Tabletop is a port of the method in http://www.ros.org/wiki/tabletop_object_detector originally developed by Marius Muja from the FLANN fame.
This object detection method has two parts: a table finder and an object recognizer. The recognition part can only recognize objects that are rotationnally symmetric. The sensor data that tabletop uses consists of a point cloud from the narrow stereo or Kinect cameras. tabletop performs the following steps:
- segmentation: the table is detected by finding the dominant plane in the point cloud based on analysis of 3D normal vectors; points above the table are considered to belong to graspable objects. We use a clustering algorithm to identify individual objects. We refer to the points corresponding to an individual object as clusters.
- recognition : for each cluster, a simple iterative fitting technique (a distant cousin of ICP) is used to see how well it corresponds to each mesh in our database of models. If a good fit is found, the database id of the model is returned along with the cluster; note that our current fitting method operates in 2D, since based on our assumptions (object resting upright on the known surface of the table) the other 4 dimensions are fixed.
The table finder finds planes in the scene and segments out the objects on top of it. This part of this method can be useful in itself if you need the clusters as a pre-processing step for other object recognition techniques or if raw clusters are enough for you (for robot grasping for example).
To launch the pipeline, simply execute execute the following
./detection -c ${PATH_TO_YOUR_TABLETOP_FOLDER}/conf/detection.table.ork
rosrun object_recognition_ros server -c `rospack find object_recognition_tabletop`/conf/detection.table.ork
In ROS mode, several topics are published:
- a MarkerArray.msg for the clusters found on the planes as /tabletop/clusters
- a Table.msg for the different tables (the RViz ork plugin can help visualize those)
The part of the pipeline that recognizes objects functions as follows: it takes the clusters segmented from the previous stage, finds possible candidates in the database and then tries to match their meshes to the observed clusters during the final ICP step.

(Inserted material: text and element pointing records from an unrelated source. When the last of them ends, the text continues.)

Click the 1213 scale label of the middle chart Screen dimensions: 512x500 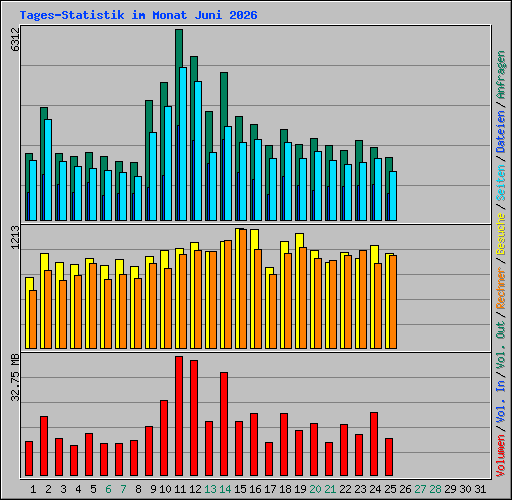tap(15, 237)
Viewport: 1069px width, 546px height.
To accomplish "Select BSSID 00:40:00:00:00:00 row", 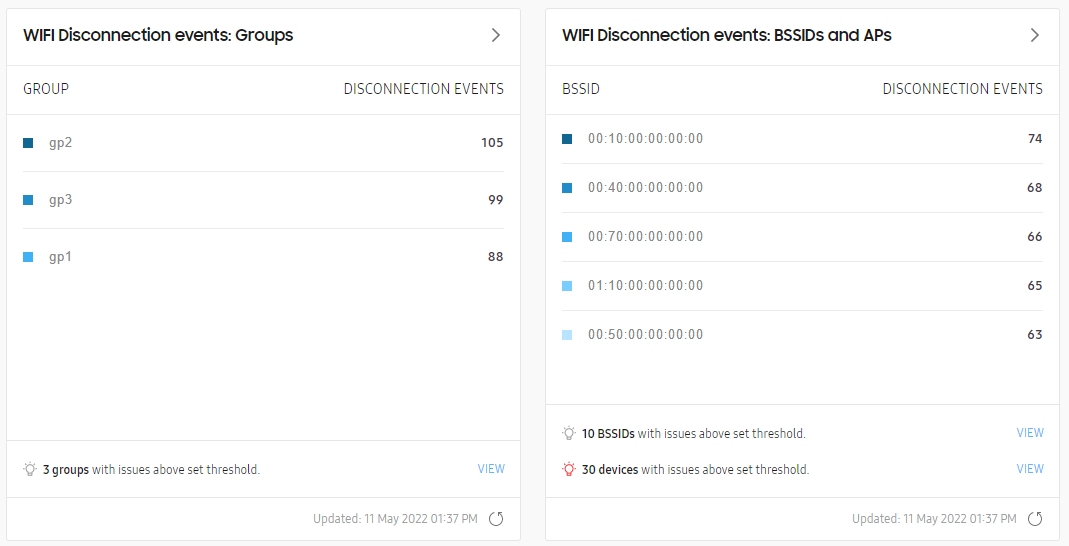I will (x=802, y=187).

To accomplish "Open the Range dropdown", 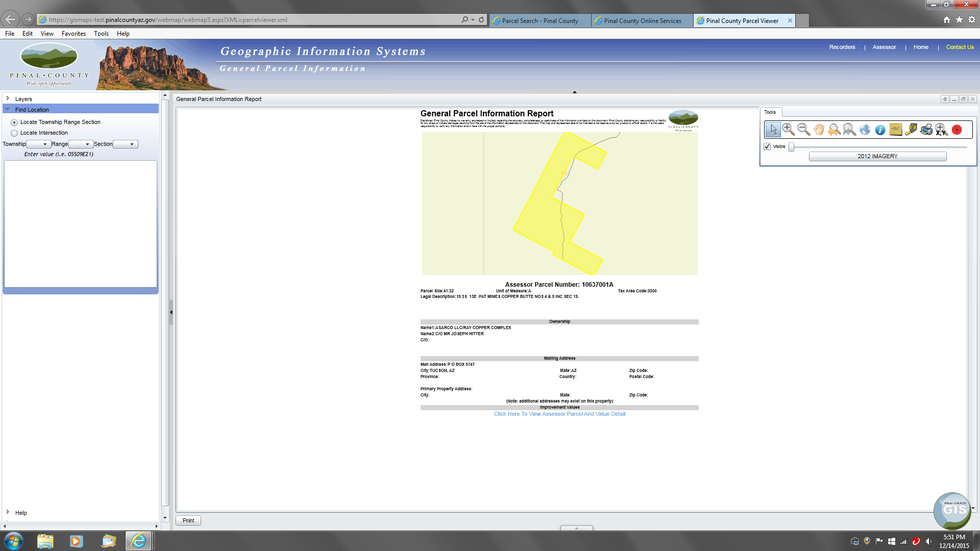I will coord(80,144).
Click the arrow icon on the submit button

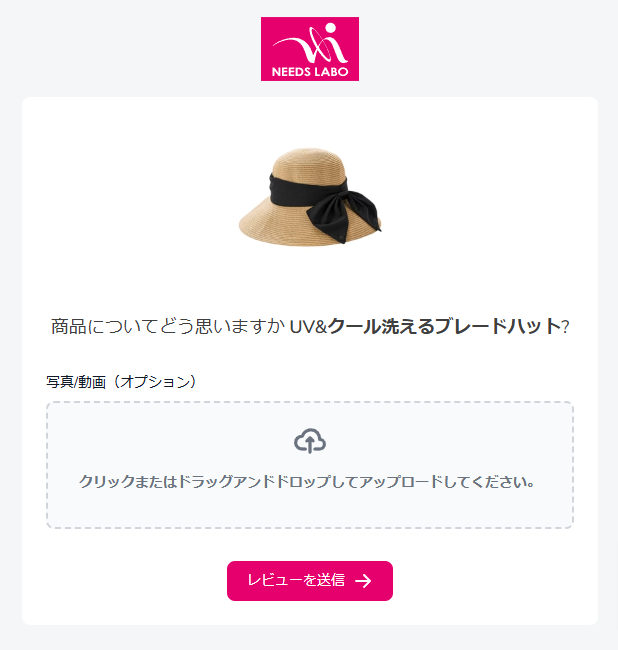point(364,581)

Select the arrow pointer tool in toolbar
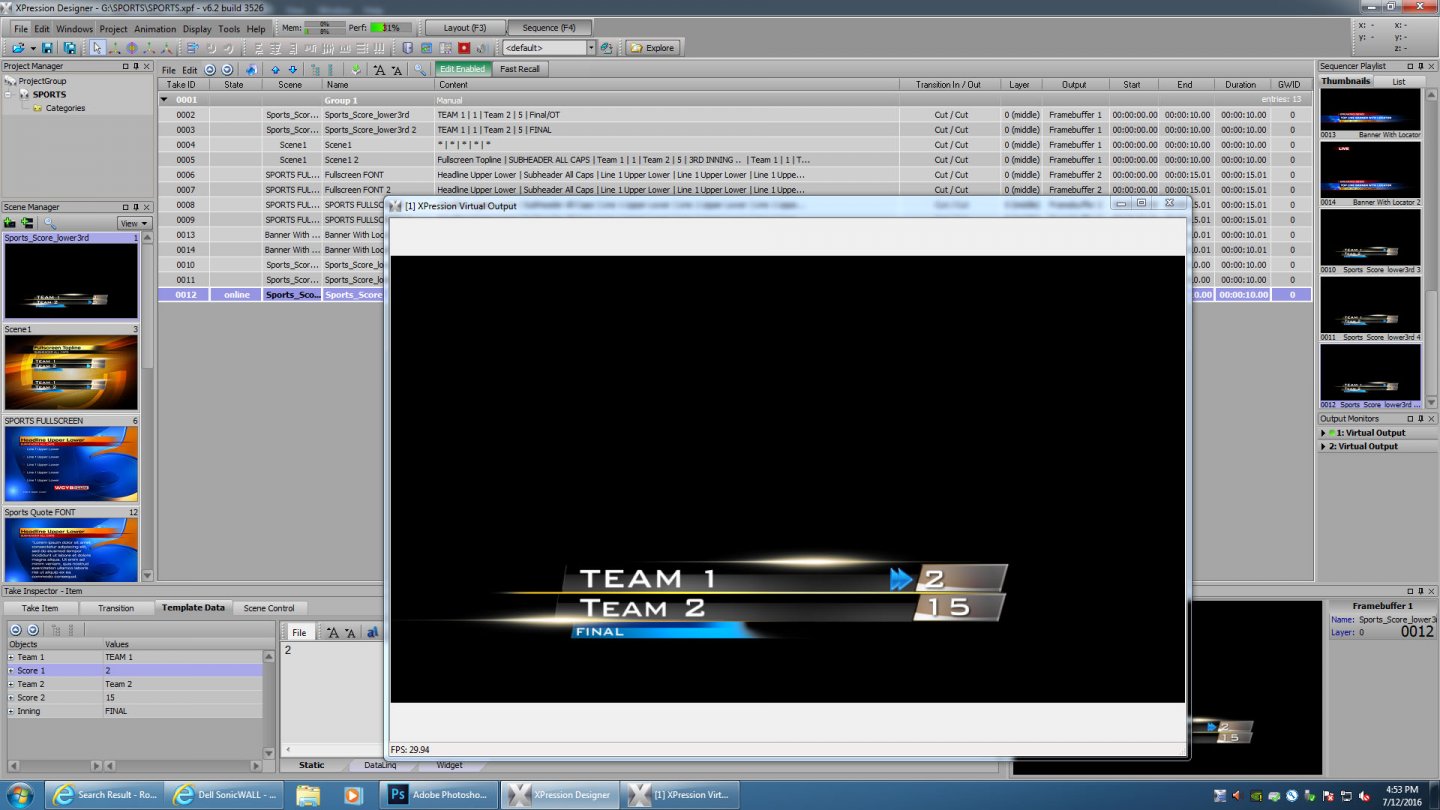[97, 48]
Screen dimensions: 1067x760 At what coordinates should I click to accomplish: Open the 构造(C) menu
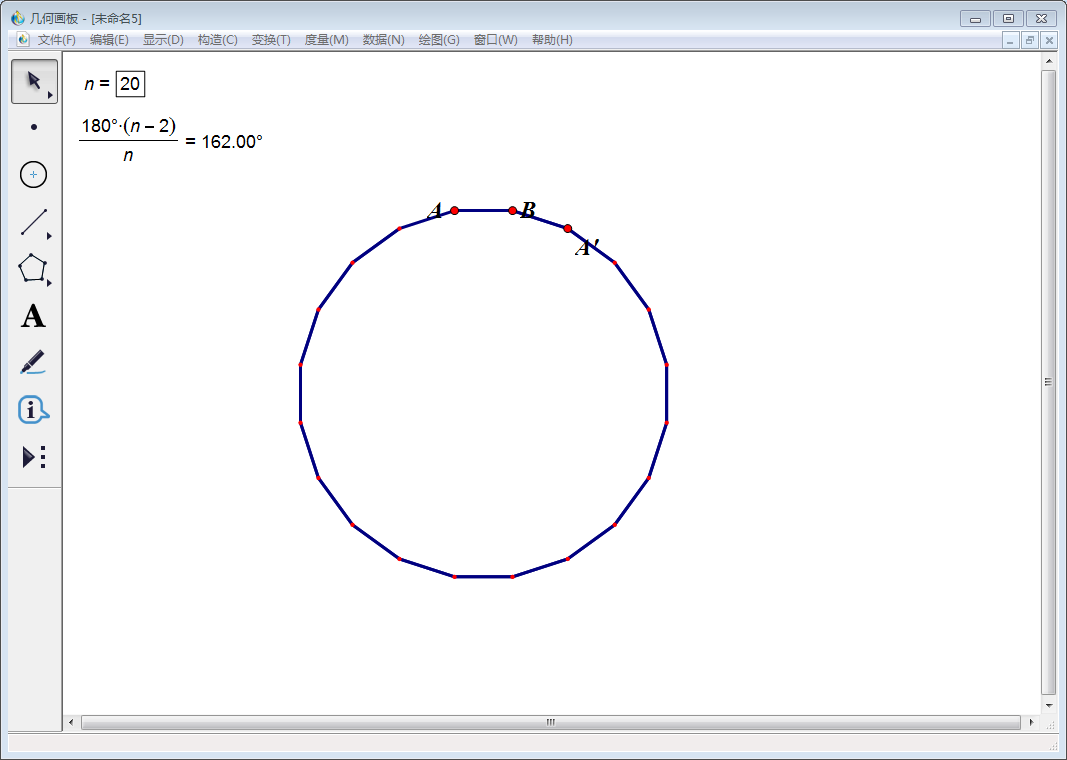pos(217,40)
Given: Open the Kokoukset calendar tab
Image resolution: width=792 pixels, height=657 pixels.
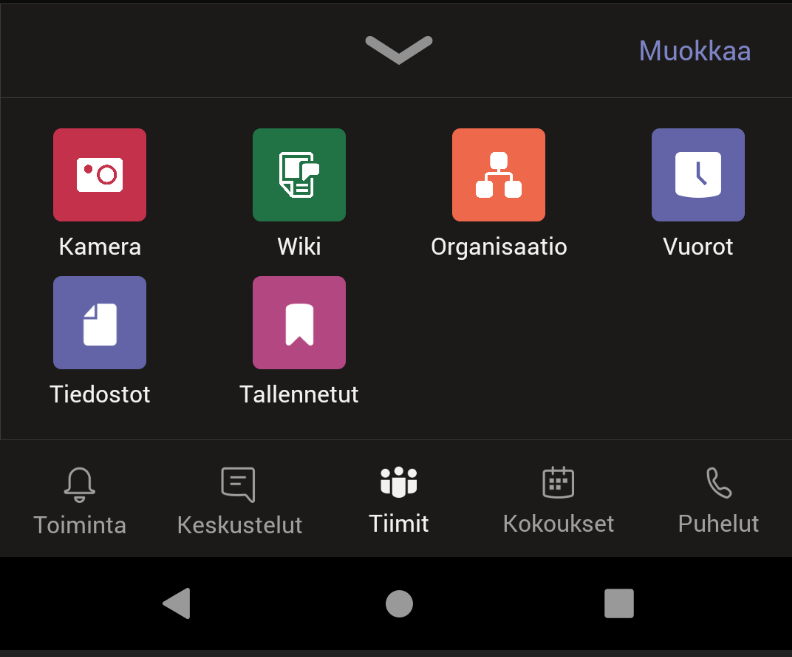Looking at the screenshot, I should pyautogui.click(x=558, y=500).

To perform these tasks tabletop relies the following assumptions:
- the objects are resting on a table, which is the dominant plane in the scene
- the minimum distance between two objects exceeds a given threshold (3cm in the demo)
- in addition, object recognition can only handle 2 degrees of freedom: translation along the X and Y axes (with the Z axis assumed to be pointing “up” relative to the table). Therefore, in order to recognize an object:
- it must be rotationally symmetric
- it must have a known orientation, such as a glass or a bowl sitting “upright” on the table.

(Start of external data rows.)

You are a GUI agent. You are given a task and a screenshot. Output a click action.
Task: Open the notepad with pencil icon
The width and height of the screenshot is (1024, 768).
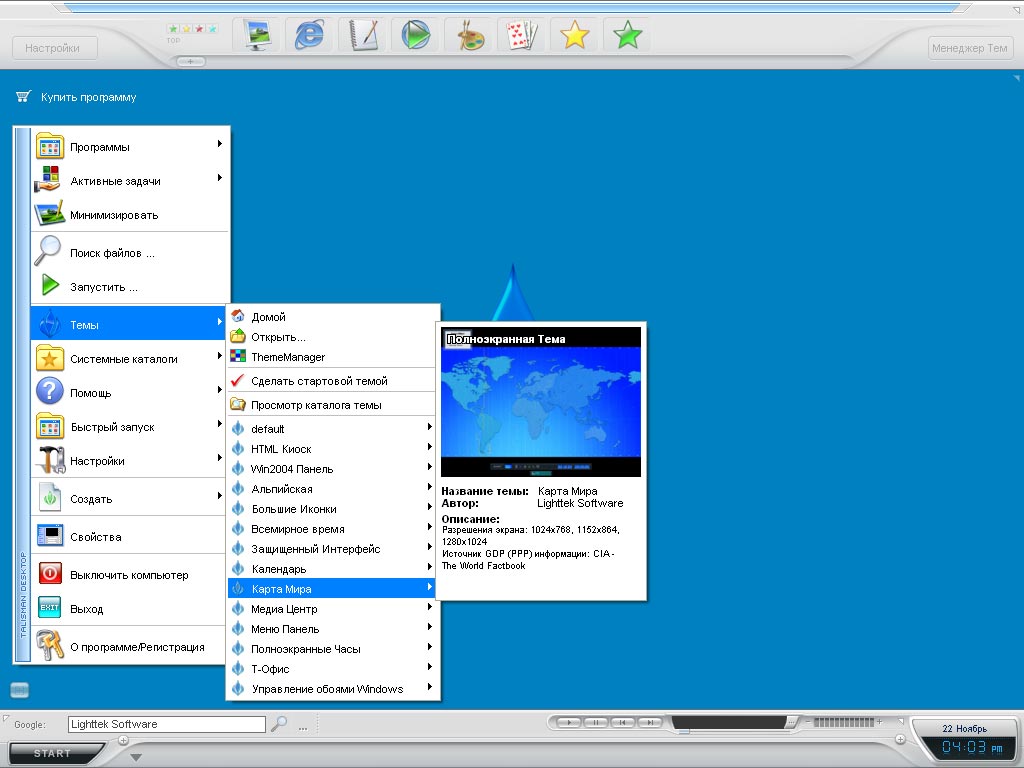[x=362, y=36]
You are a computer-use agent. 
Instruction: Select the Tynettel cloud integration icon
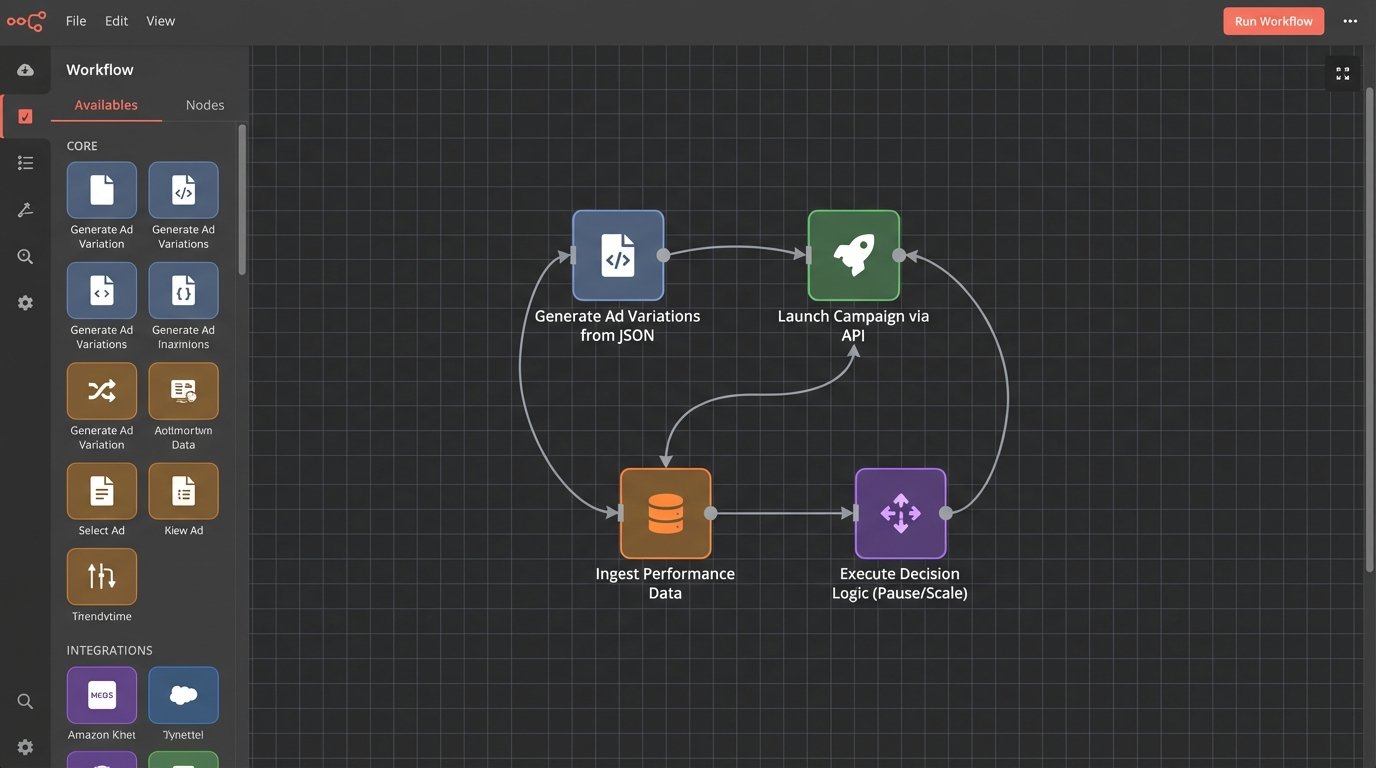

The output from this components consists of the location of the table, the identified point clusters, and the corresponding database object id and fitting pose for those clusters found to be similar to database objects.
Tabletop uses CouchDB database that contains details about the objects to be recognized. These details include the object id (generated automatically when the object is added to the database), object’s name, object’s author, object’s tags object’s 3D mesh. This 3D mesh will be used by tabletop during its recognition step. Setting up a CouchDB is explained here and managing objects is explained here.

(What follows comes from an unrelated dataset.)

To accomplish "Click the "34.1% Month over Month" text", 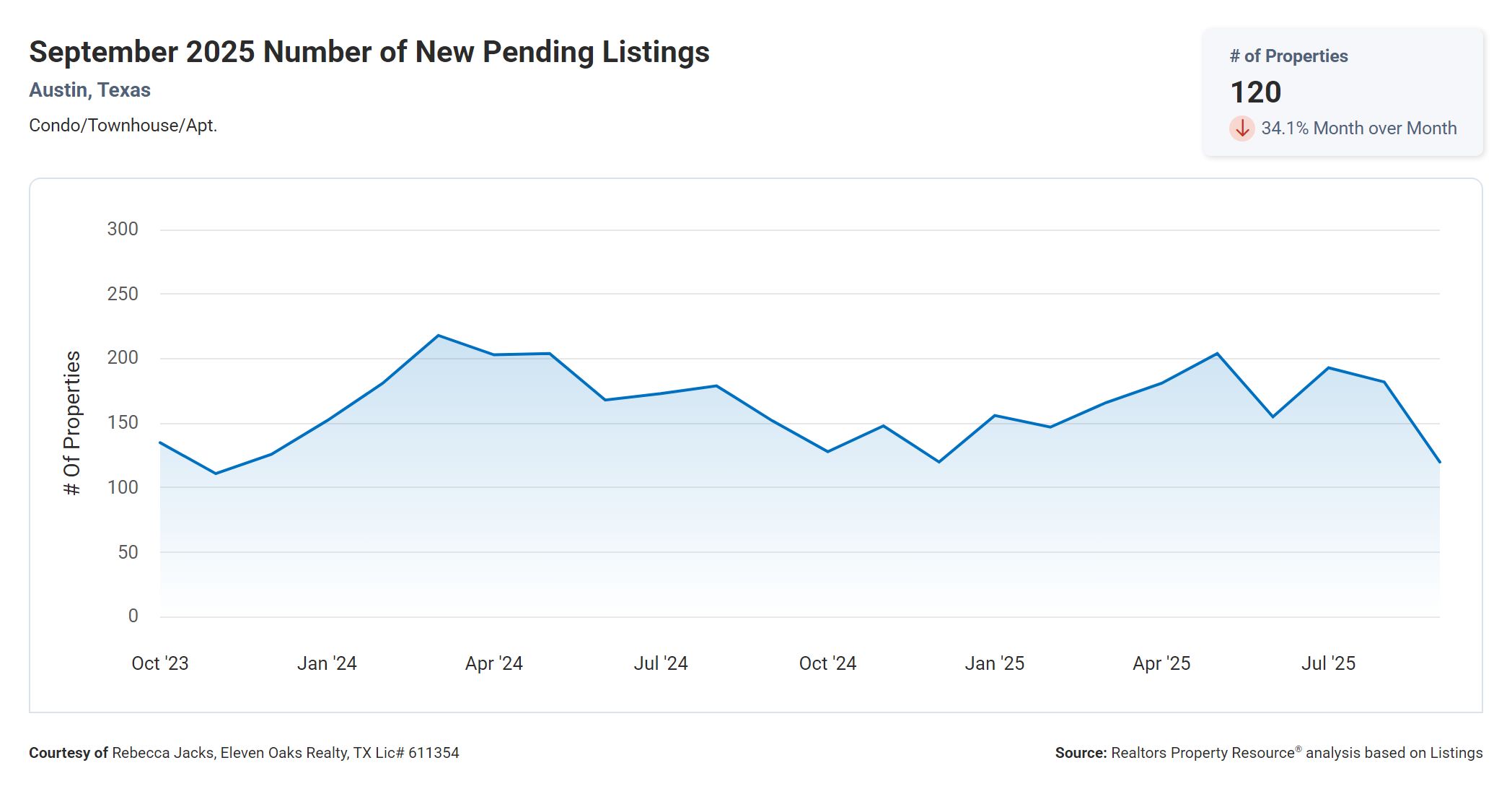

tabletop manages a certain number of parameters, such as input image flow, database details, and detection thresholds, all of these parameters are defined in a configuration file, given as -c parameter in the tabletop command. The configuration file needs to be in YAML format. An example of the configuration file for tabletop that process image published by openni_launch package is as below:
source1:
type: RosKinect
module: 'object_recognition_ros.io'
parameters:
rgb_frame_id: camera_rgb_optical_frame
rgb_image_topic: /camera/rgb/image_rect_color
rgb_camera_info: /camera/rgb/camera_info
depth_image_topic: /camera/depth_registered/image_raw
depth_camera_info: /camera/depth_registered/camera_info
sink1:
type: TablePublisher
module: 'object_recognition_tabletop'
inputs: [source1]
sink2:
type: Publisher
module: 'object_recognition_ros.io'
inputs: [source1]
pipeline1:
type: TabletopTableDetector
module: 'object_recognition_tabletop'
inputs: [source1]
outputs: [sink1]
parameters:
table_detector:
min_table_size: 4000
plane_threshold: 0.01
pipeline2:
type: TabletopObjectDetector
module: 'object_recognition_tabletop'
inputs: [source1, pipeline1]
outputs: [sink2]
parameters:
object_ids: 'all'
tabletop_object_ids: 'REDUCED_MODEL_SET'
threshold: 0.85
db:
type: CouchDB
root: http://localhost:5984
collection: object_recognition
‘source1’ defines image topics that tabletop needs for its detection steps. Basically, tabletop needs a depth image topic, a color image topic, and the camera information messages for these images as input.
‘sink1’ and ‘sink2’ defines how the output of tabletop can be processed further. In this example, they take care of publishing the detection results of tabletop.
‘pipeline1’ takes care of detecting planar surfaces.
‘pipeline2’ takes care of detecting objects on the main (detected) surface.
You can modify these parameters, such as input image topics, detection threshold, URI of the CouchDB to be used, etc. according to the setting you have in your project.